Игорь Александрович расслабляться не давал. И на самом деле был прав – на зарядку люди до девяти утра все-таки должны выйти, нечего храпеть. А мы были молодые, не понимали этого.

«Дело Севидова» если и могло закончиться иначе, чем десятью годами заключения, то только если еще хуже для Юрки. Академик Келдыш вообще просил расстрела. Могли поменять статью и дать «вышку» за преднамеренное убийство. В Советском Союзе если уж расстреливали директора Елисеевского магазина – что угодно могло произойти. А здесь первый человек страны по ракетному топливу!

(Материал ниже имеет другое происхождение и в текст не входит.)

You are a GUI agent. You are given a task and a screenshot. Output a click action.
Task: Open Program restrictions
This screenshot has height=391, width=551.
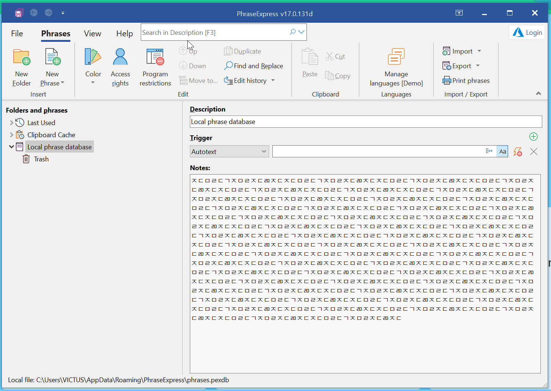point(155,67)
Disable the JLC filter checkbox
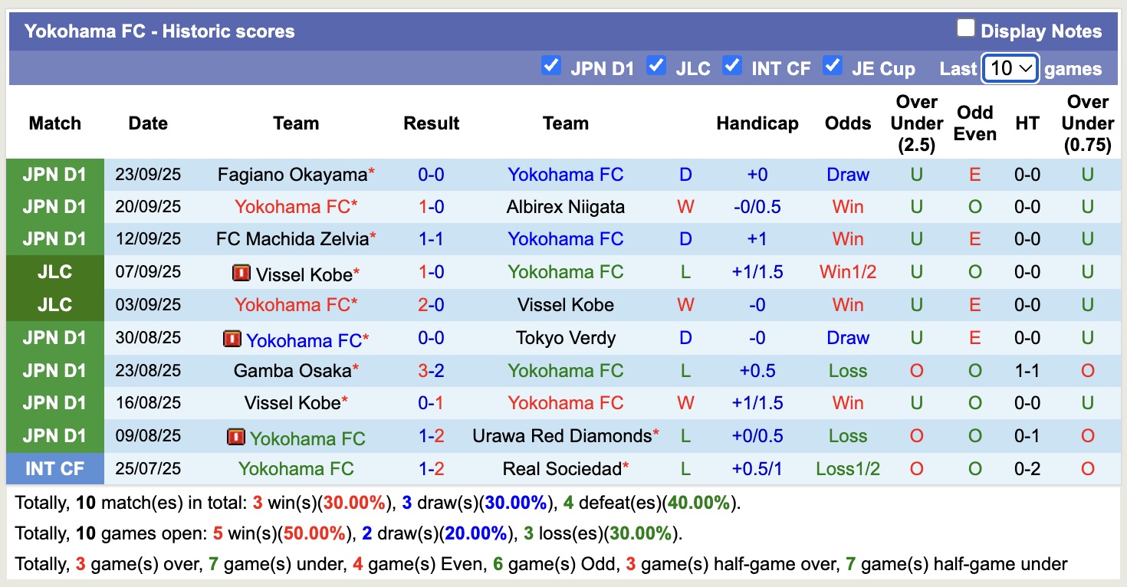The width and height of the screenshot is (1127, 587). coord(656,67)
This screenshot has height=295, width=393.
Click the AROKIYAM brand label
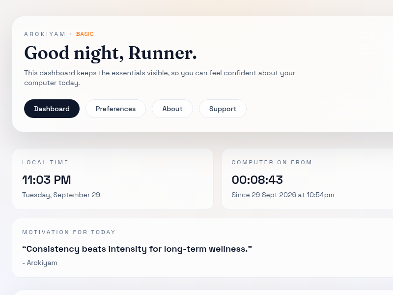coord(45,34)
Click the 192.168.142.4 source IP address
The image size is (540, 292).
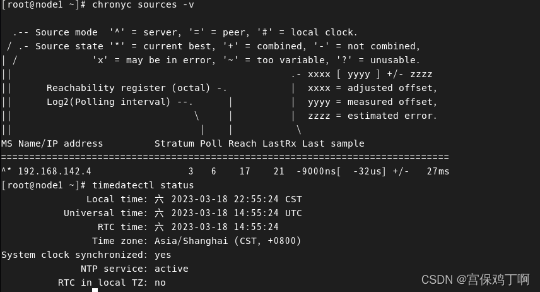(55, 171)
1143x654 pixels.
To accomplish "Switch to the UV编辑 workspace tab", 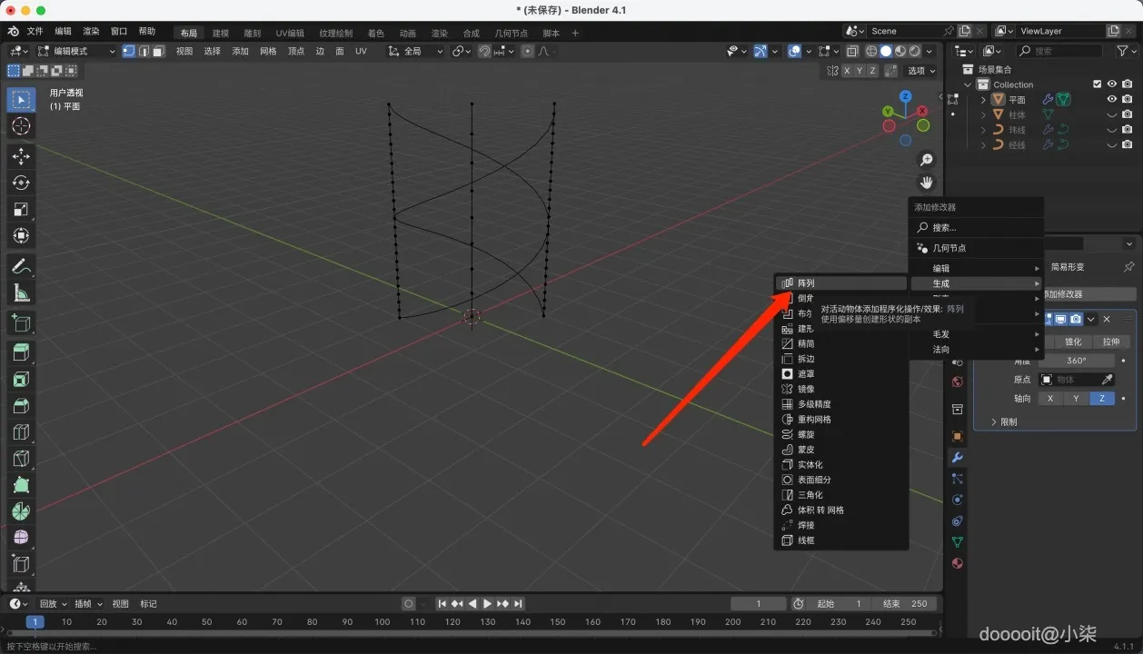I will coord(290,33).
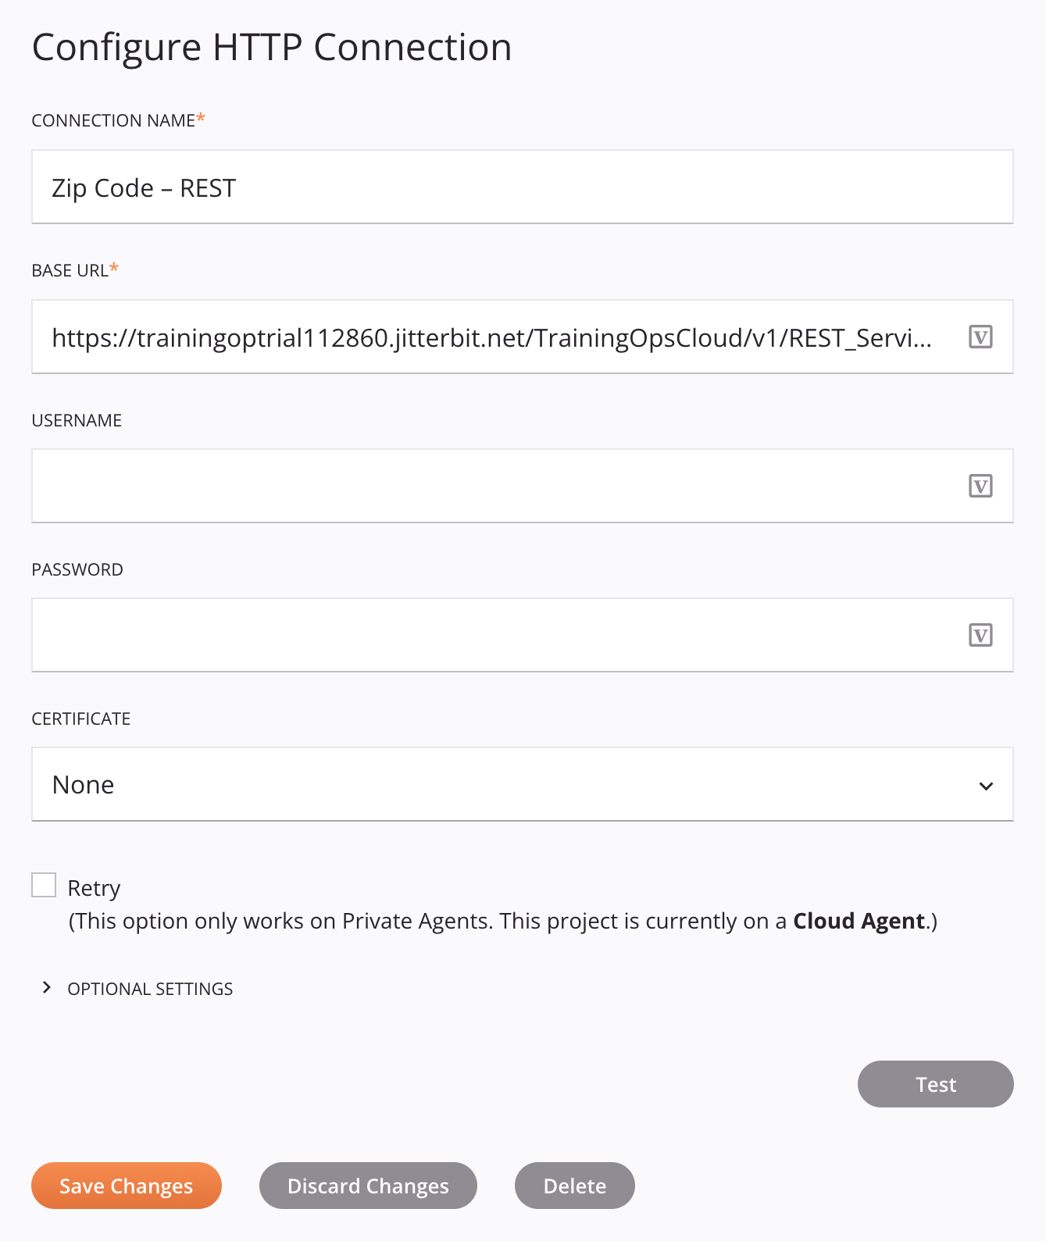The width and height of the screenshot is (1046, 1241).
Task: Open the Certificate dropdown
Action: coord(986,784)
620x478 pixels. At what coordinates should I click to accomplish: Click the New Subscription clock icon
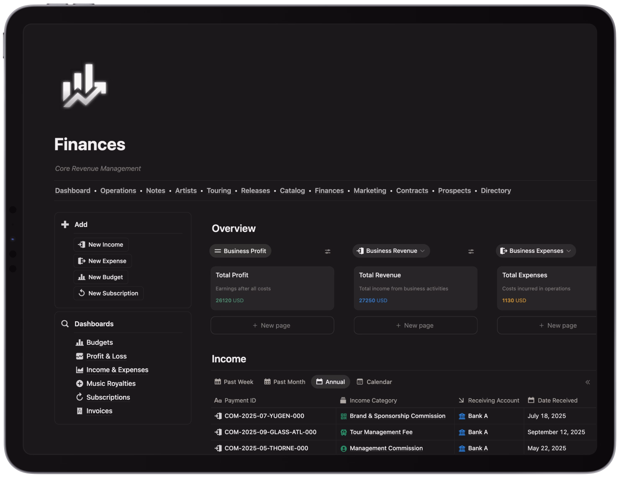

Это же секундное дело. Старый академик Рябчиков вдруг решил перейти дорогу на Котельнической набережной. Два телохранителя рты разинули, а Юрка не среагировал и со светофора рванул…

Хотя умер-то Рябчиков не от того, что Севид на него наехал. Сын академика, болельщик «Спартака», в Тарасовку приезжал к нам и говорил, что умолял мать простить Юрку – ведь отец скончался не от полученных травм, а от разрыва сердца во время операции. С анестезией переборщили.

Но Юрка поддатый был. Мы с халтуры приехали. Получили в тот день в клубе хорошие деньги. Офис «Спартака» тогда располагался на Красносельской. В Брянске сыграли товарищеский матч при полном стадионе, «окно» у нас в чемпионате было. Там нам прилично заплатили, но перечисление сделали по срочной почте через клуб.

Приезжаем в Москву, нам говорят: езжайте в «Спартак» – получите деньги за эту товарищескую игру и премиальные за последние победы в первенстве Союза. Получили много, и Юрка говорит мне:

– Поехали, погуляем.

– Не могу, меня жена ждет, уже договорились.

В итоге они поехали с Володей Янишевским. Доездились…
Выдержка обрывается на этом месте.